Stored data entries
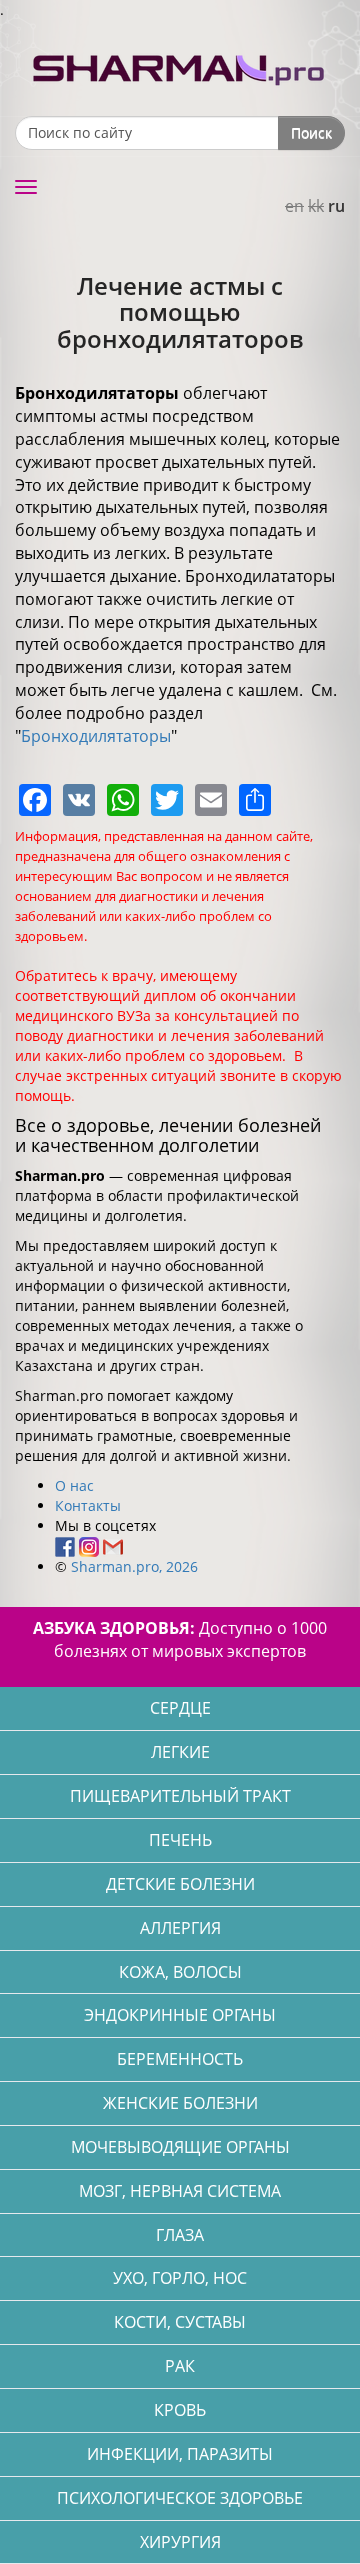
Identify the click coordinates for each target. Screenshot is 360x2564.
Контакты (88, 1505)
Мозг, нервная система (180, 2191)
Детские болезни (180, 1884)
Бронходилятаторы (96, 736)
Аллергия (180, 1928)
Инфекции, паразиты (180, 2454)
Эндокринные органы (180, 2015)
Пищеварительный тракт (180, 1796)
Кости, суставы (180, 2322)
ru (336, 206)
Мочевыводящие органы (180, 2147)
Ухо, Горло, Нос (180, 2278)
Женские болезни (180, 2103)
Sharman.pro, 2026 (134, 1566)
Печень (180, 1840)
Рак (180, 2366)
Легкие (180, 1752)
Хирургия (180, 2542)
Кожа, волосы (180, 1972)
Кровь (180, 2410)
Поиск (311, 132)
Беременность (180, 2059)
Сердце (180, 1708)
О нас (74, 1485)
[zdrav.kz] (180, 65)
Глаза (180, 2235)
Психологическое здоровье (180, 2498)
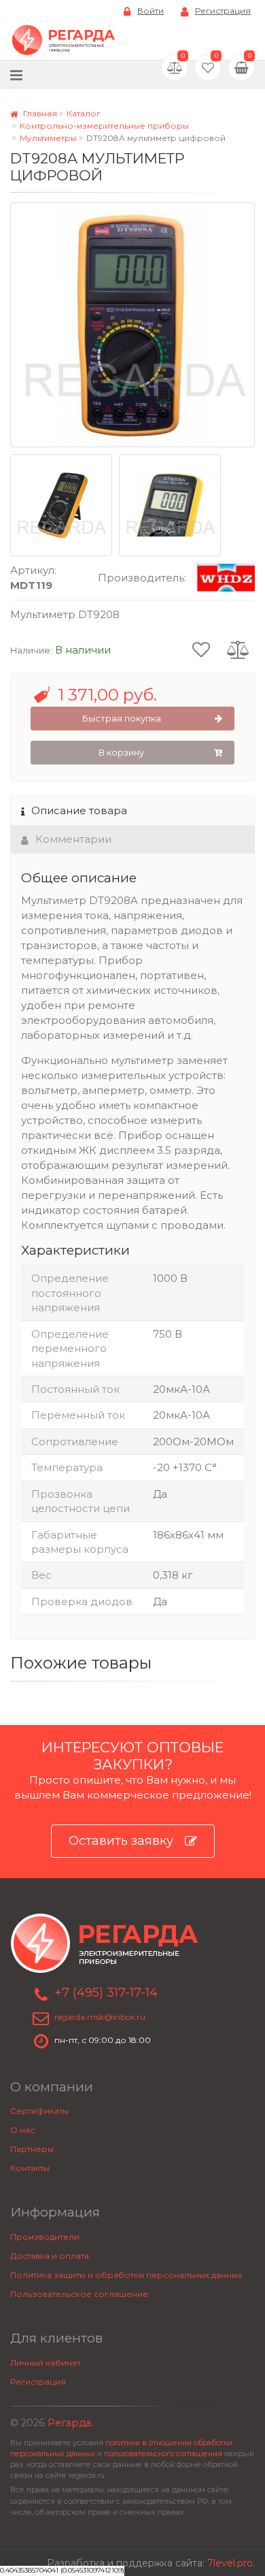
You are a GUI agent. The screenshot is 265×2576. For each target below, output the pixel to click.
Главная (39, 113)
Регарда (69, 2423)
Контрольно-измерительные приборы (104, 125)
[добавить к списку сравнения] (238, 649)
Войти (150, 10)
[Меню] (16, 74)
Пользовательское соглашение (79, 2294)
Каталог (84, 113)
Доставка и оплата (49, 2256)
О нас (22, 2130)
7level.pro (230, 2563)
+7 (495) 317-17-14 (106, 1992)
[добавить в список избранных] (201, 649)
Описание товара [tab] (79, 810)
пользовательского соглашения (163, 2453)
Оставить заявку (121, 1840)
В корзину (121, 752)
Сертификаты (39, 2111)
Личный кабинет (45, 2362)
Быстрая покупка (121, 718)
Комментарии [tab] (73, 839)
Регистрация (223, 10)
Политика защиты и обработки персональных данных (126, 2275)
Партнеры (32, 2149)
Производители (45, 2237)
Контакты (30, 2168)
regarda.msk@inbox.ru (99, 2017)
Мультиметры (48, 138)
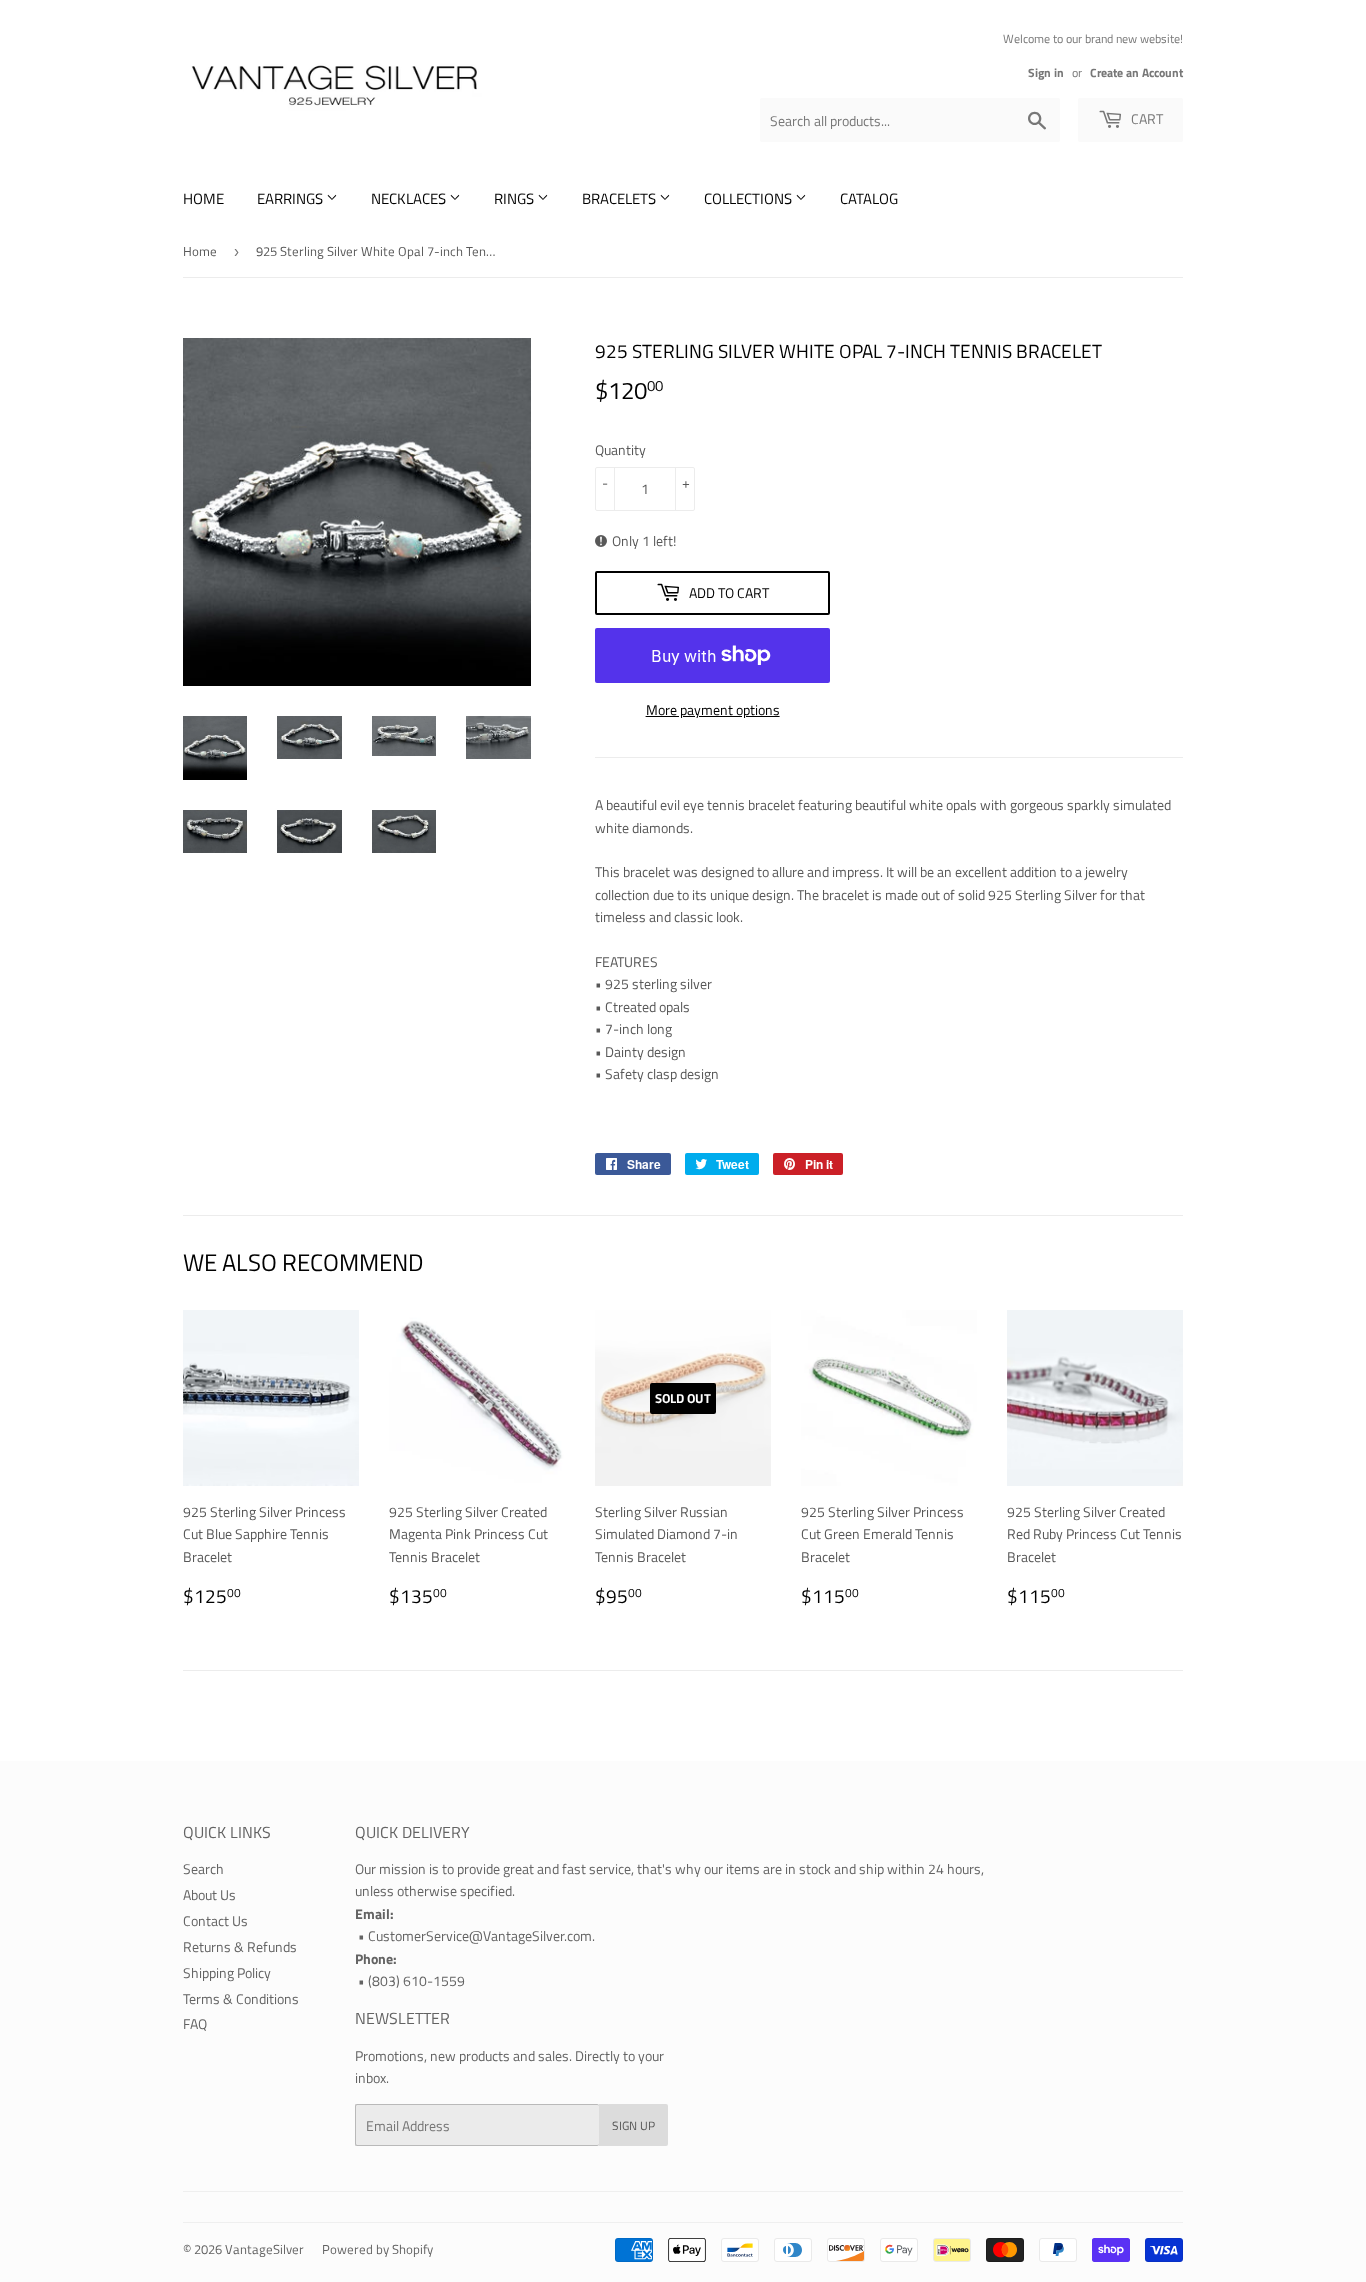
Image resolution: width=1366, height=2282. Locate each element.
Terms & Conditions (241, 1998)
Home (203, 198)
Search (203, 1868)
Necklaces (410, 198)
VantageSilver (264, 2249)
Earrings (291, 198)
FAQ (195, 2023)
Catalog (869, 198)
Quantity (620, 449)
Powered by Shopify (377, 2249)
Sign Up (633, 2125)
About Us (209, 1894)
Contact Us (215, 1920)
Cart (1145, 118)
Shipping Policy (227, 1972)
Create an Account (1136, 73)
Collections (749, 198)
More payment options (713, 709)
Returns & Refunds (240, 1946)
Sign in (1046, 73)
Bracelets (620, 198)
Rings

(Problem requirements):
Among the entries above, take the line with "Sharman.pro, 2026 (134, 1566)", the line with "Быстрая покупка (121, 718)", and all the lines between them, and restate them word for word without pictures.

(Solution to the exercise):
Sharman.pro, 2026 (134, 1566)
Печень (180, 1840)
Рак (180, 2366)
Легкие (180, 1752)
Хирургия (180, 2542)
Кожа, волосы (180, 1972)
Кровь (180, 2410)
Поиск (311, 132)
Беременность (180, 2059)
Сердце (180, 1708)
О нас (74, 1485)
[zdrav.kz] (180, 65)
Глаза (180, 2235)
Психологическое здоровье (180, 2498)
You are a GUI agent. The screenshot is 265×2576. For each target below, output the pixel to click.
Главная (39, 113)
Регарда (69, 2423)
Контрольно-измерительные приборы (104, 125)
[добавить к списку сравнения] (238, 649)
Войти (150, 10)
[Меню] (16, 74)
Пользовательское соглашение (79, 2294)
Каталог (84, 113)
Доставка и оплата (49, 2256)
О нас (22, 2130)
7level.pro (230, 2563)
+7 (495) 317-17-14 (106, 1992)
[добавить в список избранных] (201, 649)
Описание товара [tab] (79, 810)
пользовательского соглашения (163, 2453)
Оставить заявку (121, 1840)
В корзину (121, 752)
Сертификаты (39, 2111)
Личный кабинет (45, 2362)
Быстрая покупка (121, 718)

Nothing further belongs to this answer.